Once regarded by the West as a cooperative leader, Kostunica had been, in
fact, the last barrier to the extradition of Milosevic. Just hours before the
extradition – likely after the decision had been made – the Yugoslav Beta
news agency reported that Kostunica promised the Serbian Socialist Party –
Milosevic’s former party – that their former leader would not go to The
Hague until a high court, the Constitutional Court, ruled on the legality of
the decree ordering Milosevic to trial.
A velvet coup is sweeping aside Kostunica’s fragile coalition government.
Most of the coalition that put him in power eight months ago is arrayed
against the president; the support of the people appears to have been wide
but shallow.
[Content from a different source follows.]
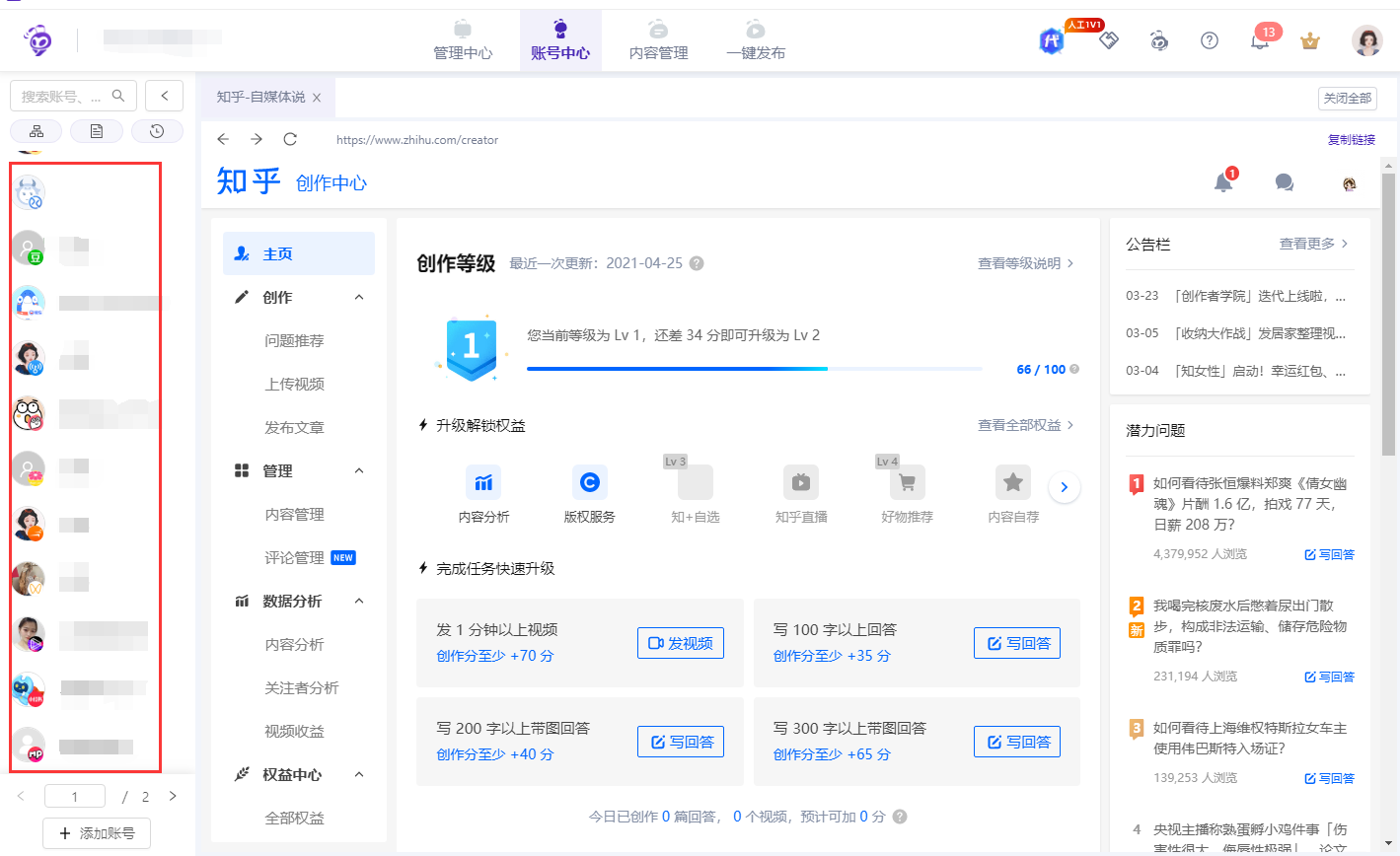Refresh the Zhihu creator page
1400x856 pixels.
(x=289, y=139)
There is a group within the government of Serbia, one of only
two governments left in the federation, that is doing away with the
federation.
Serb Prime Minister Zoran Djindjic Led by the most powerful politician in
Belgrade today, Serbian Prime Minister Zoran Djindjic, this group now
includes 17 of the 18 parties that Kostunica has led. It is entirely legal,
under the Serbian Constitution, and the Serbian government is steadily
marginalizing the federal government into obsolescence.
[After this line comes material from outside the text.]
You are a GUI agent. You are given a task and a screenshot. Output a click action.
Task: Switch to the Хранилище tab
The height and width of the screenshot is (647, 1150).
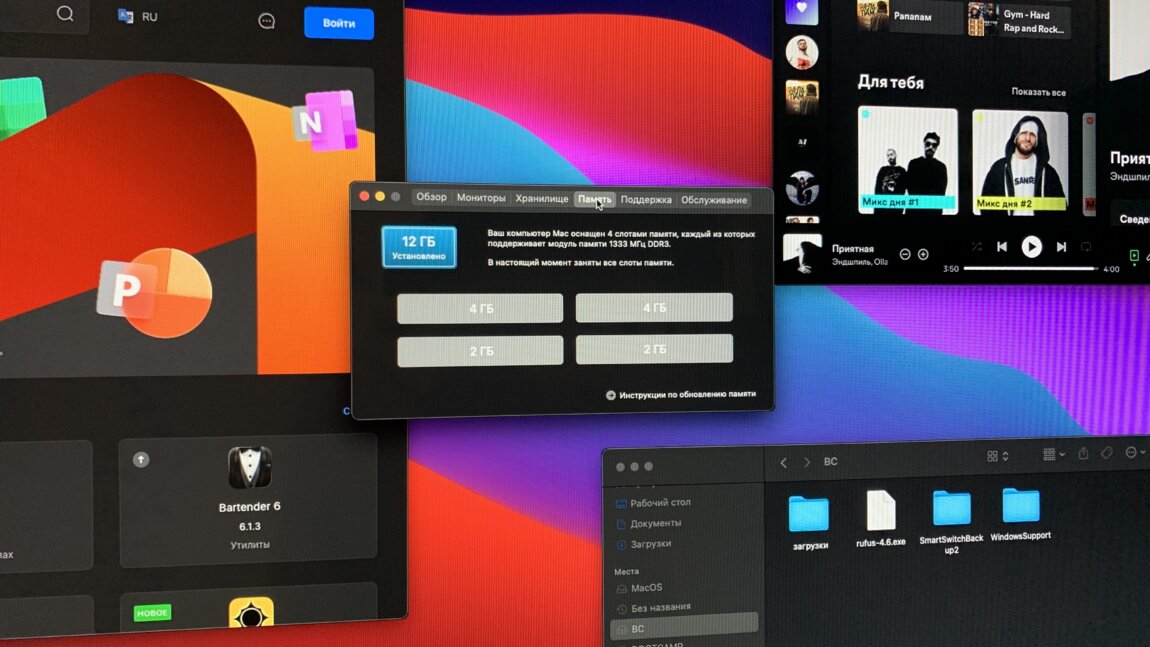pyautogui.click(x=541, y=199)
This group of Serbs is now effectively in control of the most important
government offices, at the federal level, in important international missions
now ongoing, and the most important ministries at the federal level, such as
the interior and justice ministries. Djindjic controls the Yugoslav
delegation to the international donor conference in Brussels, which will
decide on up to $4.5 billion in economic aid.
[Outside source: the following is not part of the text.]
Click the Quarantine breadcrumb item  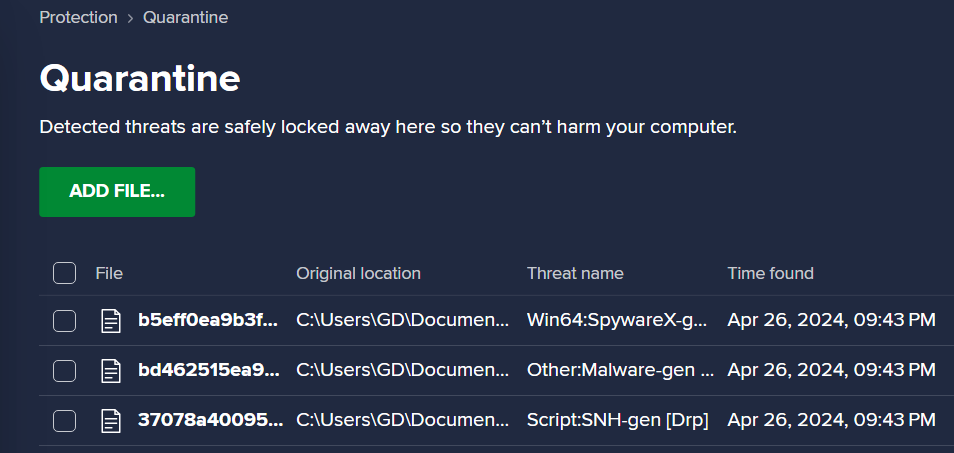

It is economic aid, too, that is driving the effort to topple Kostunica – and
demonize Milosevic. The Yugoslav economy is in shambles, its output having
dropped some 40 percent since the 1999 war for Kosovo. Abroad, the
Serbian-led government has moved to revive trade with the former republics of
Yugoslavia in the past six months.
At home, the Serbian government is discovering new mass graves allegedly tied
to massacres in Kosovo, but conveniently hidden for more than two years. An
unnamed spokesperson in the interior ministry announced on June 28, just
before Milosevic was hustled to the airport, that the bodies of 36 ethnic
Albanians, nine of them children, had suddenly been discovered in a Belgrade
suburb, according to Blic, an independent news agency. The victims are
reportedly from Suva Reka, in Kosovo – the site of an alleged mass murder,
included in the indictment against Milosevic.
These findings cap a steady drip-drip-drip of evidence that has gradually
turned once loyal Serbs against Milosevic and effectively toward Djindjic. A
drumbeat has sounded throughout much of the Serb media. Just three days
before Milosevic was bundled up and shipped off, Beta news agency reported
the findings of a poll by the Alternatives Study Center (CPA). The confused
report claimed that half of Serbs now support Milosevic’s extradition, while
elsewhere it quoted CPA researchers as saying that public opinion has not
really shifted.
Beyond Belgrade: The Future of the Federation
In recent weeks, the debate over extraditing the former president has
revealed the deep fractures now cracking under the Yugoslav federation.
Unity has been shaky many times since Milosevic’s ouster in October.
Montenegro’s Socialist People’s Party (SNP), a junior partner in the ruling
coalition, has threatened to pull out. The threats have largely been a
bargaining chip in as quest for equal status with Serbia in the federation
or, failing that, independence. Montenegrin President Milo Djukanovic is
driving a campaign for independence, slowly building support. A referendum
could take shape within months.
But now, Serbs within the reform government increasingly favor dissolving the
federation. Technocrats backing Djindjic’s reform program want to make a
clean break with holdovers of the Milosevic regime, begin building a viable
market economy and create a democratic Serbia to integrate with Europe.
Throughout, Djindjic has held the upper hand over the federal president,
Kostunica.
Now, Deputy Prime Minster Zarko Korac, an ally of Djindjic, has gone so far
as to tell the BBC that Kostunica and his party were "quite isolated." As of
10:25 p.m. Belgrade time June 28 – more than six hours after Milosevic was
extradited – the Serbian government had yet to officially notify Kostunica of
the move, according to Reuters, which cited a source in the president’s
office.
The move against Kostunica and the federal government is carefully cloaked in
the legality of the Serbian Constitution. In 1990, Milosevic added a clause
to the republic’s constitution granting Serbia the right to reject any
federal law, decree or court decision if it clashed with Serbian interests.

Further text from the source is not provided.